According to the survey of BIO member companies, tariffs will:

• Reduce access to affordable medicines: 94% of biotech firms anticipate surging manufacturing costs from tariffs on imports from the European Union. Tariffs on Canadian imports would negatively impact 82% of respondents and 70% anticipate higher manufacturing costs from tariffs on China. The U.S. currently lacks domestic manufacturing capacity to meet demand. To protect patients, medicines have historically been exempt from tariffs.
• Stall medical innovation: Proposed tariffs on the EU would force 50% of companies to scramble for new research and manufacturing partners. Half of those surveyed say they would have to rework or potentially delay regulatory filings, jeopardizing the pace of innovation.
• Create red tape: In the face of sudden tariffs, 80% of biotech firms report needing at least 12 months to find alternative suppliers, and a remarkable 44% would require more than two years—delays that could disrupt the pipeline of breakthrough treatments.
• Complicate efforts to obtain investment: “More than 50% of biotech firms predict ‘increased difficulty’ in funding and conducting research if EU tariffs are enacted,” the survey found.

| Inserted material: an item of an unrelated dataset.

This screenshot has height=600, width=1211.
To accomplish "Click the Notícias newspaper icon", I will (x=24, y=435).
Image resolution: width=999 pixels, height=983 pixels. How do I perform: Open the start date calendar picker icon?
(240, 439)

Maintaining U.S. biotech superiority

To secure the U.S. supply chain and ensure America remains the global leader in medical innovation, BIO concludes it is necessary to:

• Expedite regulatory pathways to accelerate the approval of life-saving treatments.
• Strengthen capital formation to fuel the next generation of biotech breakthroughs.
• Protect and advance strong intellectual property rights, the foundation of America’s innovation.

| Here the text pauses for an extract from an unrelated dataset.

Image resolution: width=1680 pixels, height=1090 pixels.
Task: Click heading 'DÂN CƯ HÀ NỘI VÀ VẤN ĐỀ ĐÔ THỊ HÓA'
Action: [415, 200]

“We fully support strong policies and programs that incentivize the manufacture of medicines here in America. Re-onshoring key parts of the biotechnology supply chain to the U.S. and our allies and strengthening the American manufacturing base should be a high priority for both national and economic security,” said Crowley.

“It will take years, though, for this shift and we need to be mindful of the negative consequences of these proposed tariffs,” he added. “We look forward to working with the Administration and Congress to develop incentives and policies that drive private sector dollars to spur a renaissance of U.S. biotech manufacturing.”